***** Data for the task *****

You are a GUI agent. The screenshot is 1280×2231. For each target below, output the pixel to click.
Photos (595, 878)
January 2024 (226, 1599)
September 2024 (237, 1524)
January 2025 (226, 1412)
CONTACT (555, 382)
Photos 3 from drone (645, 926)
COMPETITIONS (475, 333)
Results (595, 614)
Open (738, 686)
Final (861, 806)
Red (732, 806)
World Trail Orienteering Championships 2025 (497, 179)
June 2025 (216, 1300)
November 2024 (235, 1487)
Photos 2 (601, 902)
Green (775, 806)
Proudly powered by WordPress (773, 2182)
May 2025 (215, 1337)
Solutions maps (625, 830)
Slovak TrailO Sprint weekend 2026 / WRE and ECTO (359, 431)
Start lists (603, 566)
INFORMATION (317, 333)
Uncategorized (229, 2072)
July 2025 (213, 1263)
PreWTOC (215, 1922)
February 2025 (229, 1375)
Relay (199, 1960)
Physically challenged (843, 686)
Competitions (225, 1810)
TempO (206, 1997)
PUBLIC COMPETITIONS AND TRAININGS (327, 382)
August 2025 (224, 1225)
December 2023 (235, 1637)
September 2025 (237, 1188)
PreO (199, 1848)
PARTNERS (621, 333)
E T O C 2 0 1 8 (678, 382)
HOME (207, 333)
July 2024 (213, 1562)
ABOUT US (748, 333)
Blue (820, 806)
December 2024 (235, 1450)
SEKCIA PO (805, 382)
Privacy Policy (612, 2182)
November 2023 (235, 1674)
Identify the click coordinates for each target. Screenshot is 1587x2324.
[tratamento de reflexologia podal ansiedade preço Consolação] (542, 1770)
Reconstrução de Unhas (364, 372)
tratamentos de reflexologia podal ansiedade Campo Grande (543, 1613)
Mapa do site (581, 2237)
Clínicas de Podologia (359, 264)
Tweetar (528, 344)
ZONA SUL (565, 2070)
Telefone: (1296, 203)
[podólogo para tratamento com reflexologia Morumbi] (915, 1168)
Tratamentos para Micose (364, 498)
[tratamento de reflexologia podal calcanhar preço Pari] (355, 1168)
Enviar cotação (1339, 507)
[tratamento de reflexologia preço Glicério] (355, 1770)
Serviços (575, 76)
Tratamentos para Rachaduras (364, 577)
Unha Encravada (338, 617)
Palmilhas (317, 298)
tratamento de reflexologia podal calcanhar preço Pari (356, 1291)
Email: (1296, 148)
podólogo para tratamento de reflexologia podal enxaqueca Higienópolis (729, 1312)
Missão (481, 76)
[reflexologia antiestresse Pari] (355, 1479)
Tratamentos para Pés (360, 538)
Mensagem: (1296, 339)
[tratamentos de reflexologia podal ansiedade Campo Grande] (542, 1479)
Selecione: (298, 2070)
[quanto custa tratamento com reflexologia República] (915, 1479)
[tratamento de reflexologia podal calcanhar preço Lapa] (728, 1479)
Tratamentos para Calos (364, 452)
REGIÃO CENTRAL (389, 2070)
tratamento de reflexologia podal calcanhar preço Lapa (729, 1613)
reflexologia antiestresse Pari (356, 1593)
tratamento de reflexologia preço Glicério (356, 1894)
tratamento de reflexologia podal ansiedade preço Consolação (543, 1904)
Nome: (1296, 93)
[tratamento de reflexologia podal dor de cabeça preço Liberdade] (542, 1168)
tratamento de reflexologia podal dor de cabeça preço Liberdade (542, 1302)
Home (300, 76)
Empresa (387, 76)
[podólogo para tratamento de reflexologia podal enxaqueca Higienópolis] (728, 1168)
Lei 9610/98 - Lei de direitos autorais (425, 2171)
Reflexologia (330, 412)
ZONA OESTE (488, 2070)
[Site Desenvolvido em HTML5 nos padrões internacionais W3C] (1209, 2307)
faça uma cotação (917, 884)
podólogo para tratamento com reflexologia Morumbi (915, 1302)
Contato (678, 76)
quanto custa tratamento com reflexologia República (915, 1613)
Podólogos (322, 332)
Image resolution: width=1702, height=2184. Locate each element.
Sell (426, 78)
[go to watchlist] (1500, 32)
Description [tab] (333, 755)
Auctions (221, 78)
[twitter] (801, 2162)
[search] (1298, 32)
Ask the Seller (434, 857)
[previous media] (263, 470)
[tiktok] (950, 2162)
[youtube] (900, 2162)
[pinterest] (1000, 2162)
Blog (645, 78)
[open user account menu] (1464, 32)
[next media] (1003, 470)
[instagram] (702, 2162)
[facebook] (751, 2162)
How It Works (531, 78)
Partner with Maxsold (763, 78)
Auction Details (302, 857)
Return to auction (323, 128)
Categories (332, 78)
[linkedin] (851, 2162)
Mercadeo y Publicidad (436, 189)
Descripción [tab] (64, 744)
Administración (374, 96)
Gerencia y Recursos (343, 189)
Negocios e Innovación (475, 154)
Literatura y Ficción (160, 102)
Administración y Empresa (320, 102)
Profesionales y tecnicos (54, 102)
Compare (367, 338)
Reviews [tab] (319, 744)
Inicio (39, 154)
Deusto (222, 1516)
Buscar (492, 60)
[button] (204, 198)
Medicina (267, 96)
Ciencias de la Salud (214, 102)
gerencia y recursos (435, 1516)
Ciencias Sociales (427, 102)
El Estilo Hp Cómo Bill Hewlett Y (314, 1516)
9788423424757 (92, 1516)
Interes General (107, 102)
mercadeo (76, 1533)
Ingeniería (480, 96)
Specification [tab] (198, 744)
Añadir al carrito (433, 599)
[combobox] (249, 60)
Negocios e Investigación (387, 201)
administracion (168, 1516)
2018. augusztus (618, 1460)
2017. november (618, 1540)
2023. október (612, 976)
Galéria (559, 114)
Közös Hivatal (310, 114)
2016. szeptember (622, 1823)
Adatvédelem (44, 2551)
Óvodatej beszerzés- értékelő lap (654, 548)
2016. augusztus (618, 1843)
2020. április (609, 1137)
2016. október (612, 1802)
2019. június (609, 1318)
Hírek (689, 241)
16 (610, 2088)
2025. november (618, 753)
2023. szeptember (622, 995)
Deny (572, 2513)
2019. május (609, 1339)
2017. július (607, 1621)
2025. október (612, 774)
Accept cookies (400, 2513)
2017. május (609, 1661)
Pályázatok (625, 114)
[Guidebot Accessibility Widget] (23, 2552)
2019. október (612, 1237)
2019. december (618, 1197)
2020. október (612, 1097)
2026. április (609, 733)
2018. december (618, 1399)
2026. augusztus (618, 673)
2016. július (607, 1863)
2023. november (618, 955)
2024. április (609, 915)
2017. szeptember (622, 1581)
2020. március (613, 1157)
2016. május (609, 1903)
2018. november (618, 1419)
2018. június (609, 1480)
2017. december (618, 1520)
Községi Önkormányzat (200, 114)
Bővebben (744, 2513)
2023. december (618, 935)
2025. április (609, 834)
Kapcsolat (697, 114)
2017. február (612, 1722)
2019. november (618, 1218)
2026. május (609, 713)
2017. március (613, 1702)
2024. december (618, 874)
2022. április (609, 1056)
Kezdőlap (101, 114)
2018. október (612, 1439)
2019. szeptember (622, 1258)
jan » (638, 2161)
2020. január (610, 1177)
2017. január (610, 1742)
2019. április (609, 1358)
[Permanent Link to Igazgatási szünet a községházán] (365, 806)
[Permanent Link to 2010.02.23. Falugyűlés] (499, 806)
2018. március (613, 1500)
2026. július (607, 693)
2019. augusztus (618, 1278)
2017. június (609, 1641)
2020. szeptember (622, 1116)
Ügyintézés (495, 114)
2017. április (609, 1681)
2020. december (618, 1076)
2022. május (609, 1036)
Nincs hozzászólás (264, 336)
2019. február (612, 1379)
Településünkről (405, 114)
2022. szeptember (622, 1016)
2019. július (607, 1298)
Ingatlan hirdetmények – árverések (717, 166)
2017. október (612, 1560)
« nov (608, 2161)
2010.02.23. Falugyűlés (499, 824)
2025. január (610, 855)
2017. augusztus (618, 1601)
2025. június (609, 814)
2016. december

*****

**What you need to do**
After locating the line with "Photos 3 from drone (645, 926)" in the material above, return it and each line after it exactly, ending at the line with "Email: (1296, 148)".

**Answer box**
Photos 3 from drone (645, 926)
COMPETITIONS (475, 333)
Results (595, 614)
Open (738, 686)
Final (861, 806)
Red (732, 806)
World Trail Orienteering Championships 2025 (497, 179)
June 2025 (216, 1300)
November 2024 (235, 1487)
Photos 2 (601, 902)
Green (775, 806)
Proudly powered by WordPress (773, 2182)
May 2025 (215, 1337)
Solutions maps (625, 830)
Slovak TrailO Sprint weekend 2026 / WRE and ECTO (359, 431)
Start lists (603, 566)
INFORMATION (317, 333)
Uncategorized (229, 2072)
July 2025 (213, 1263)
PreWTOC (215, 1922)
February 2025 (229, 1375)
Relay (199, 1960)
Physically challenged (843, 686)
Competitions (225, 1810)
TempO (206, 1997)
PUBLIC COMPETITIONS AND TRAININGS (327, 382)
August 2025 (224, 1225)
December 2023 (235, 1637)
September 2025 (237, 1188)
PreO (199, 1848)
PARTNERS (621, 333)
E T O C 2 0 1 8 (678, 382)
HOME (207, 333)
July 2024 (213, 1562)
ABOUT US (748, 333)
Blue (820, 806)
December 2024 (235, 1450)
SEKCIA PO (805, 382)
Privacy Policy (612, 2182)
November 2023 (235, 1674)
Identify the click coordinates for each target. Screenshot is 1587x2324.
[tratamento de reflexologia podal ansiedade preço Consolação] (542, 1770)
Reconstrução de Unhas (364, 372)
tratamentos de reflexologia podal ansiedade Campo Grande (543, 1613)
Mapa do site (581, 2237)
Clínicas de Podologia (359, 264)
Tweetar (528, 344)
ZONA SUL (565, 2070)
Telefone: (1296, 203)
[podólogo para tratamento com reflexologia Morumbi] (915, 1168)
Tratamentos para Micose (364, 498)
[tratamento de reflexologia podal calcanhar preço Pari] (355, 1168)
Enviar cotação (1339, 507)
[tratamento de reflexologia preço Glicério] (355, 1770)
Serviços (575, 76)
Tratamentos para Rachaduras (364, 577)
Unha Encravada (338, 617)
Palmilhas (317, 298)
tratamento de reflexologia podal calcanhar preço Pari (356, 1291)
Email: (1296, 148)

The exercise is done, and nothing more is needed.